L’album qui a suivi, Loyalty, a essuyé de mauvaises critiques mais a tout de même été certifié disque d’or. Depuis, Fat Joe était tiraillé entre l’idée de renouer avec le succès commercial et rester fidèle à New-York dans l’esprit. Il sort All Or Nothing en 2005 avec lequel il parvient tant bien que mal à trouver un compromis entre les deux mais il finit par quitter la major Atlantic. De retour en indépendant avec un deal de distribution chez EMI, il sort Me, Myself & I qui d’après l’intéressé devait sonner new-yorkais. Le hic c’est qu’il est produit par une majorité de producteurs basés à Miami et contient des feats tous sauf eastcoast. Un problème d’éthique qui vire à la schizophrénie sur Elephant in the Room, un LP 50% commercial, 50% NYC.

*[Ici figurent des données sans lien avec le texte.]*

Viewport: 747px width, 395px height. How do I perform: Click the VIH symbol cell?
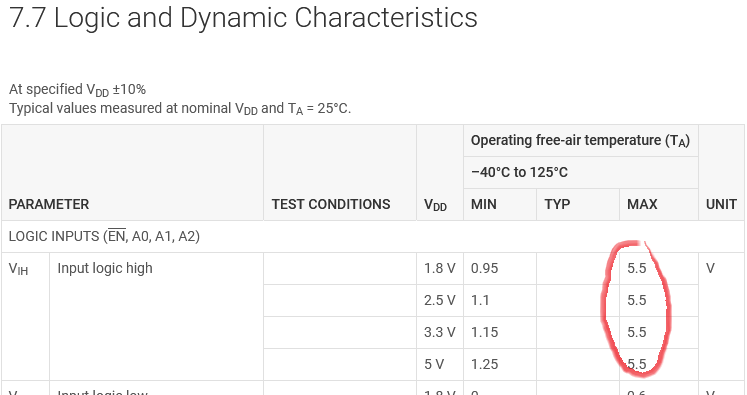coord(26,316)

En même temps que sa carrière a glissé sur une pente savonneuse, son crew le Terror Squad, qui pourtant a cartonné en 2004 avec le tube « Lean Back » se désagrège au point de compter que deux membres actifs : Fat Joe et l’assourdissant DJ Khaled. Remy Ma est en prison et les autres ne donnent aucun signe de vie. C’est aussi cette année 2004 que débuta son beef avec 50 Cent qui l’a couvert de ridicule et accéléré sa descente et sa perte de poids.

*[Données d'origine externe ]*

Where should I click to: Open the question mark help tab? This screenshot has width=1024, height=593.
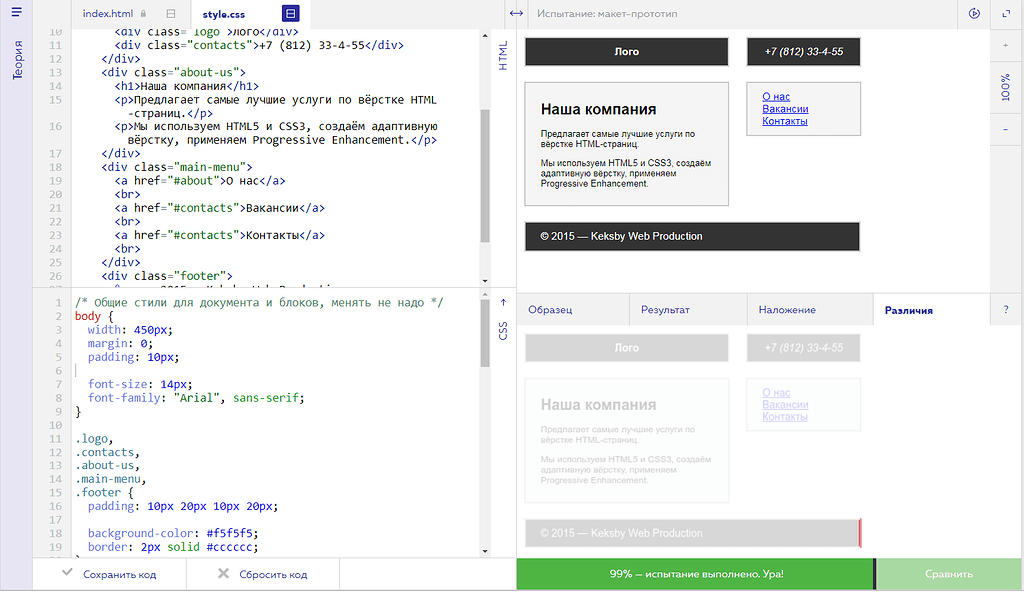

En annonçant J.O.S.E. 2, on s’imaginait un album dans une optique commerciale avec quelques tracks rap new-yorkais. Un peu comme son précédent disque sauf que le pire était à craindre aux vues du contexte : Lil Wayne, Ron Browz, Akon, Swizz Beatz, T-Pain, Jim Jonsin, The Inkredibles sont cités et les producteurs font soit partie de cette liste, soit sont des anonymes. Et pour couronner le tout, il reprend son beef avec 50 là où il l’avait laissé en déclarant que « 50 est malade tellement cet album est hot. » Risible, il continue de s’enfoncer. Les moqueries commencent à venir des personnes qui le soutenaient autrefois et il faut avoir écouté J.O.S.E. 2 pour en connaître les raisons.

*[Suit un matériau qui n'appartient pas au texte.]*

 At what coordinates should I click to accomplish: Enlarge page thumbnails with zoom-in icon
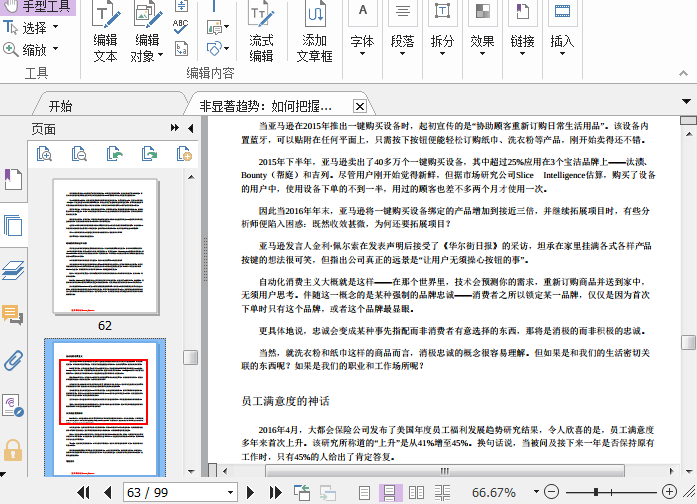pyautogui.click(x=44, y=153)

D’abord parce que ça démarre par une double couche d’autotune avec « Windin’ On Me » (que l’on connaissait depuis la mixtape The Leak 6 de Lil Wayne), parce qu’on a droit au featuring d’Akon (pas la peine d’écouter « One » plus de dix secondes), de T-Pain pour une troisième couche d’autotune… Que des types qu’on retrouve sur les albums de tout le monde ! C’est exaspérant à la fin… Une grosse partie de l’album concentre des riddim Dirty South et Trap Music artificiels qu’on entend partout (« Aloha » feat Pleasure P, « Okay Okay », « Cupcake »…) et des tracks new-yorkaises tout aussi réchauffées (« Joey Don’t Do It », « Ice Cream » feat Raekwon et le potable « Congratulations » feat Rico Love). Lil Kim qui effectue un retour hasardeux manque le coche en posant sur le très cliché « Porn Star » et Swizz Beatz lâche un beat ultra-superficiel (« Blackout » feat Rob Cash). Quand « Music », la 12e et dernière piste, arrive, on se demande si Fat Joe se fout pas un peu de notre gueule…
Est-ce que Fat Joe s’est laissé pervertir par le système ? Est-ce qu’il surestime trop sa hype ? Une chose est sûre, c’est que sa gloire appartient au passé et que sa notoriété actuelle s’émiette dangereusement. Joey a craqué, J.O.S.E. 2 (qui peut très bien signifier « Joe Organise Son Enterrement ») est une belle daube. Commerciale, je ne sais pas. Ce n’est pas un jeu de mot d’affirmer que Fat Joe a eu les yeux plus gros que le ventre car cet album est un énorme bide (sans vouloir faire allusion à son embonpoint) qui par l’effet de l’attraction gravitationnelle restera cloué en bas de l’échelle.